**Action item:** Search the lines of the records for the word "Open", and copy every line that has it.

[Screenshot grounding data]
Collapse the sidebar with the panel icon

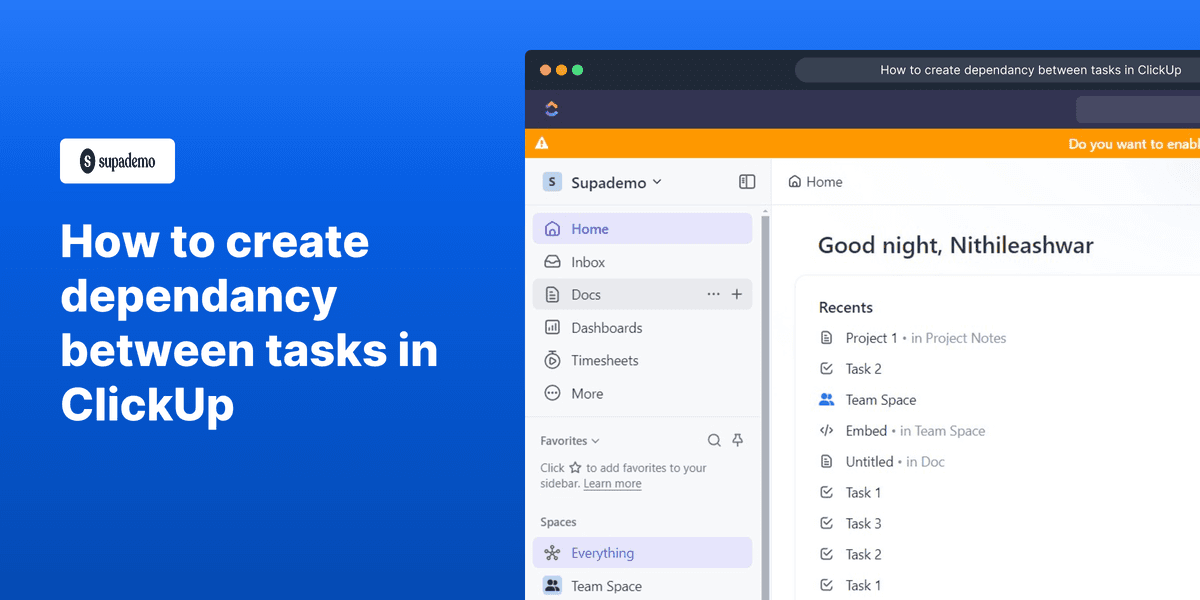(746, 182)
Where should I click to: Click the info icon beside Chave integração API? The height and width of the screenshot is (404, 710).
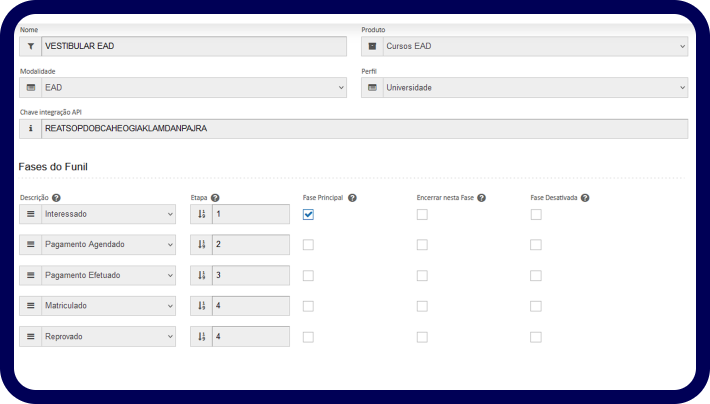click(x=30, y=129)
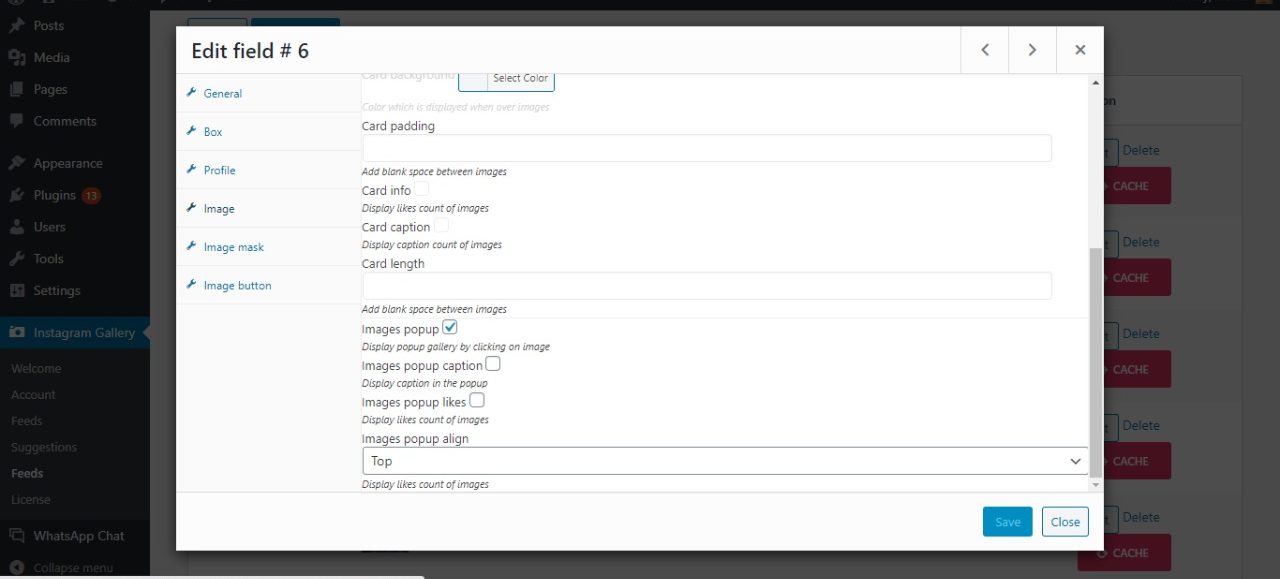Screen dimensions: 1280x579
Task: Click the Save button
Action: (1007, 522)
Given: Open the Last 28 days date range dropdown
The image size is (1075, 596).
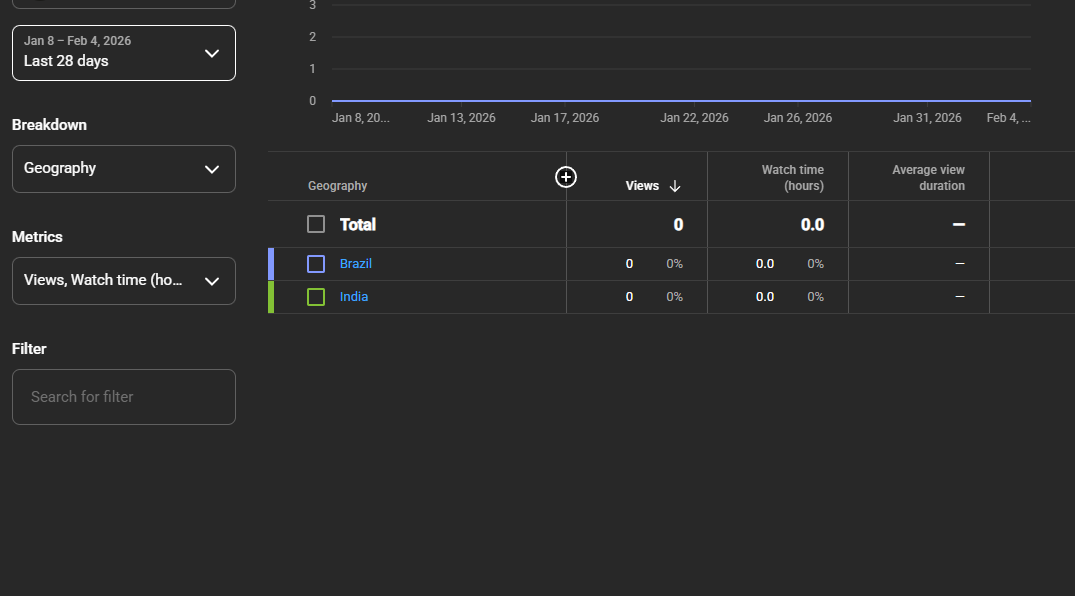Looking at the screenshot, I should pyautogui.click(x=124, y=52).
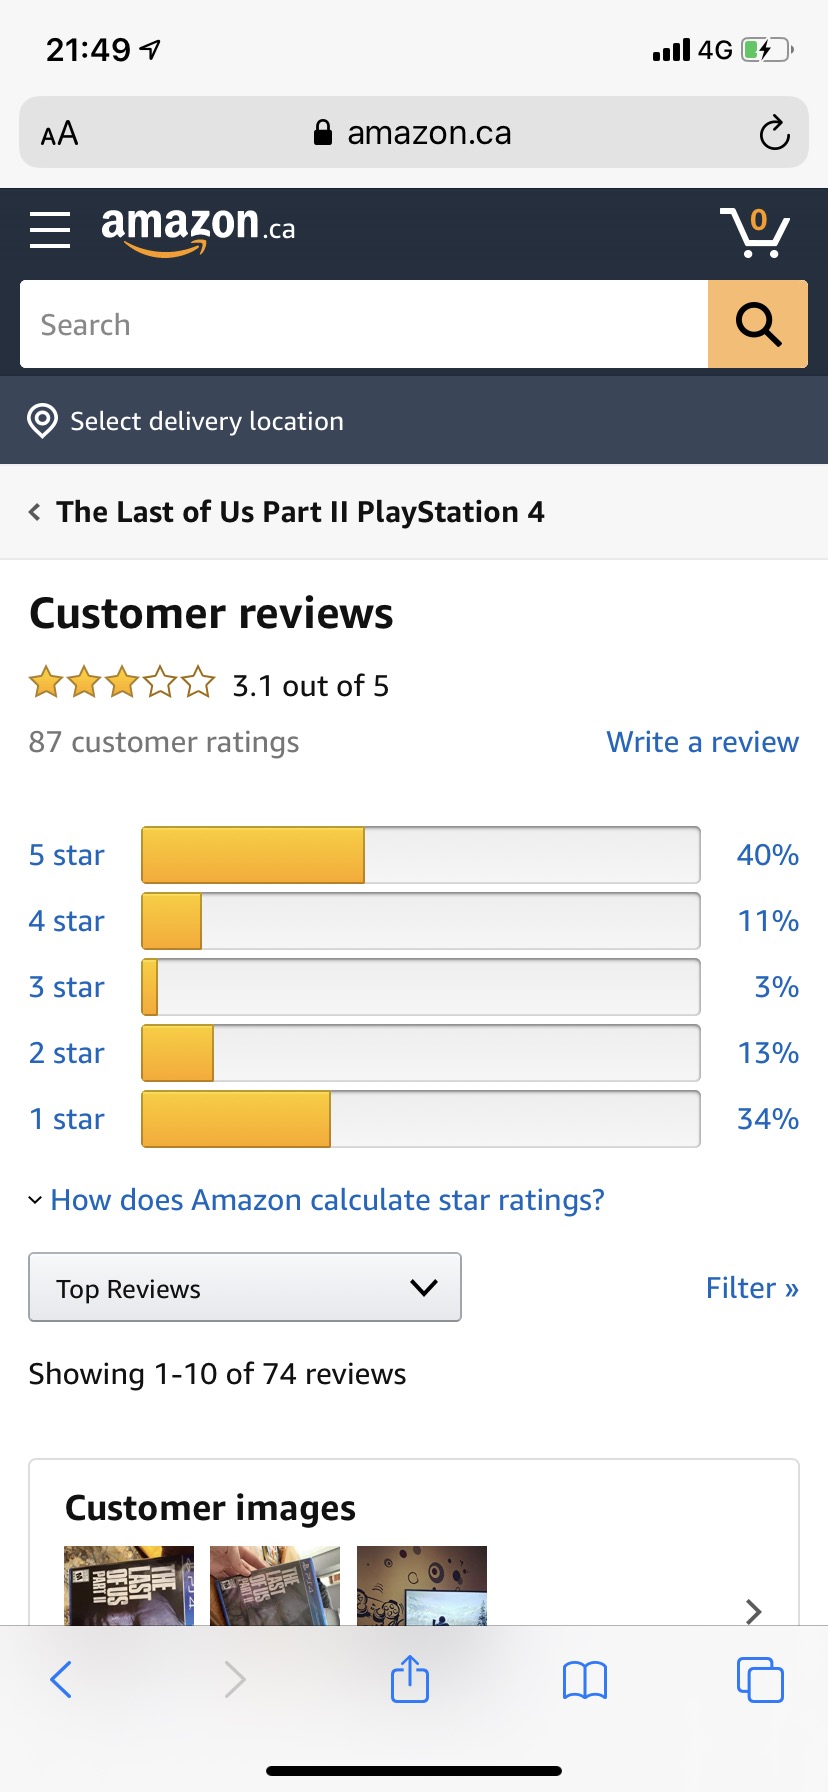Click Write a review link
Screen dimensions: 828x1792
702,742
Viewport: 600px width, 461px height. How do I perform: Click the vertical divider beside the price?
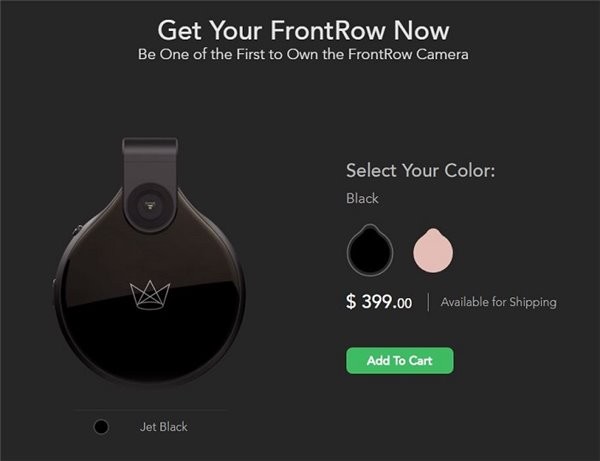pos(428,302)
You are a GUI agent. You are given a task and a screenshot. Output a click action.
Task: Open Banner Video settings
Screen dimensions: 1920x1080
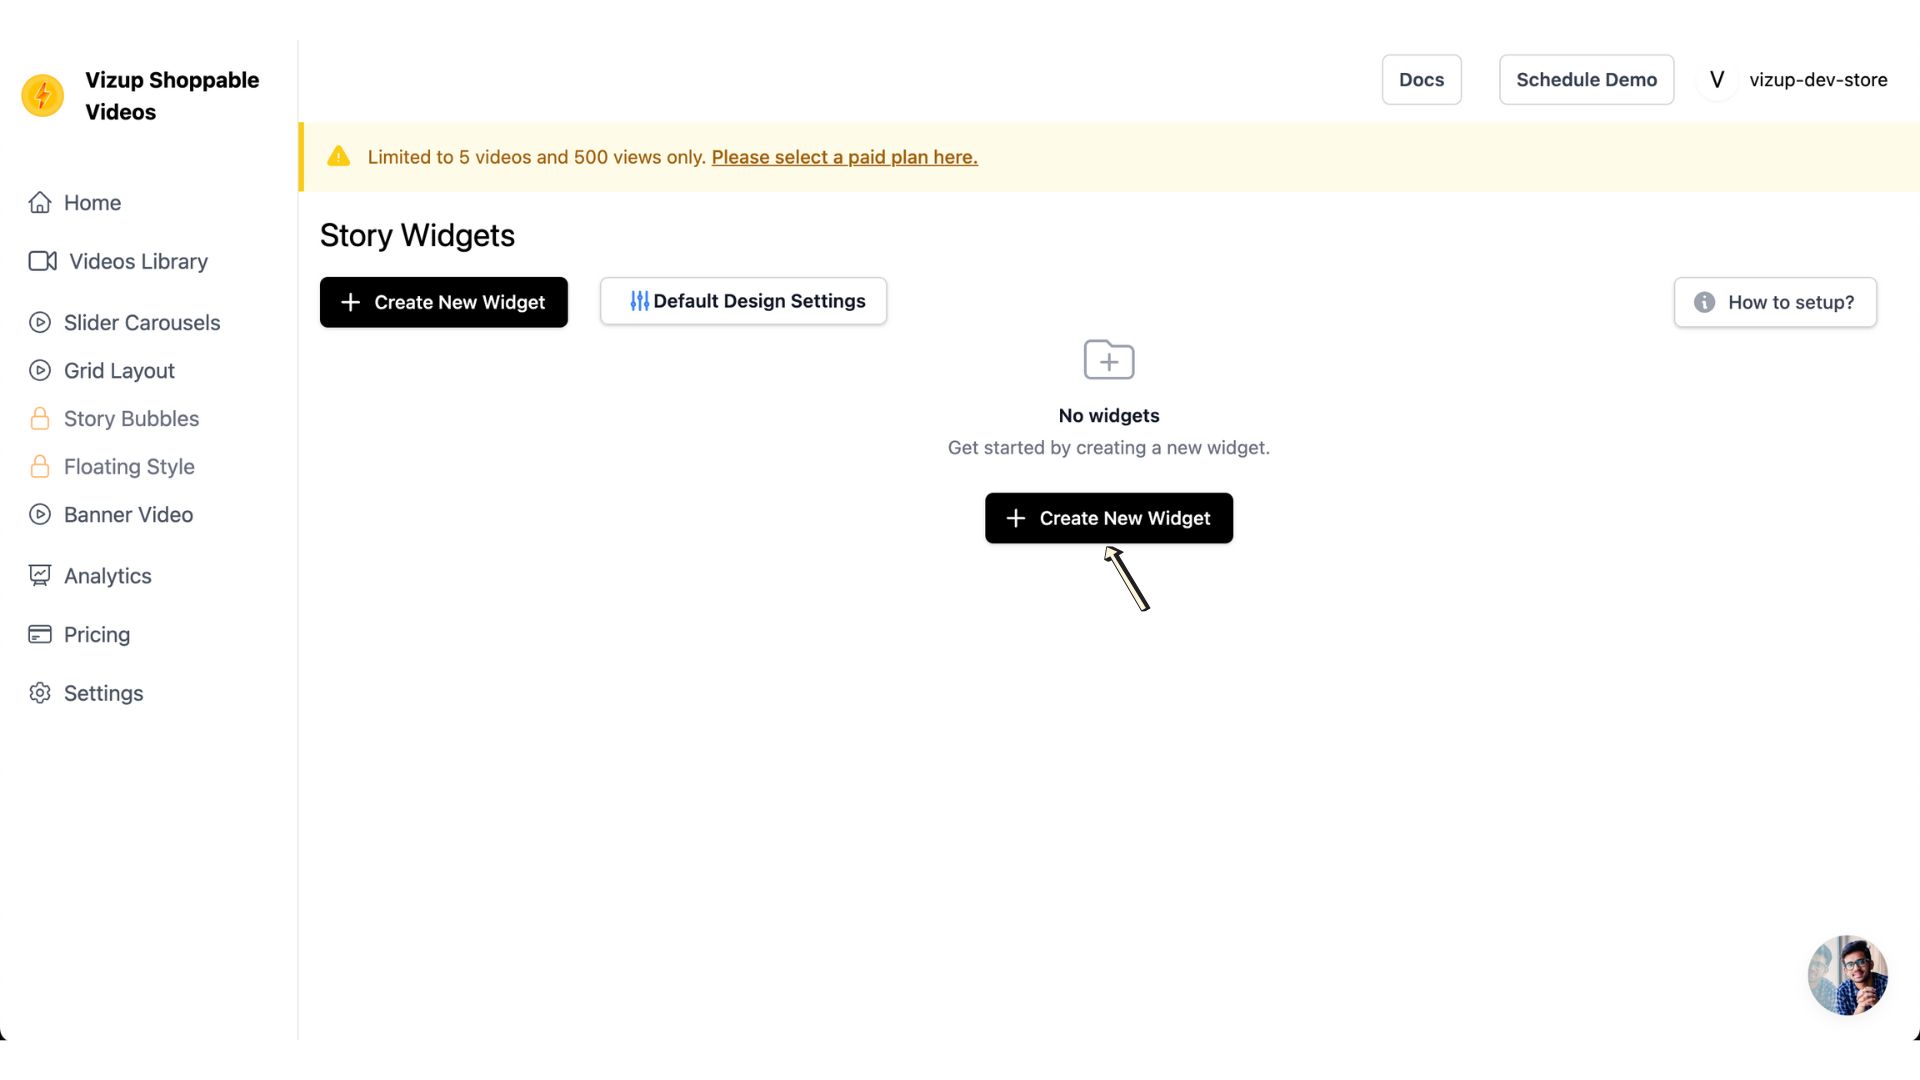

**Result of the exercise:**
Given: Open the Last 28 days date range dropdown
Task: Open Banner Video settings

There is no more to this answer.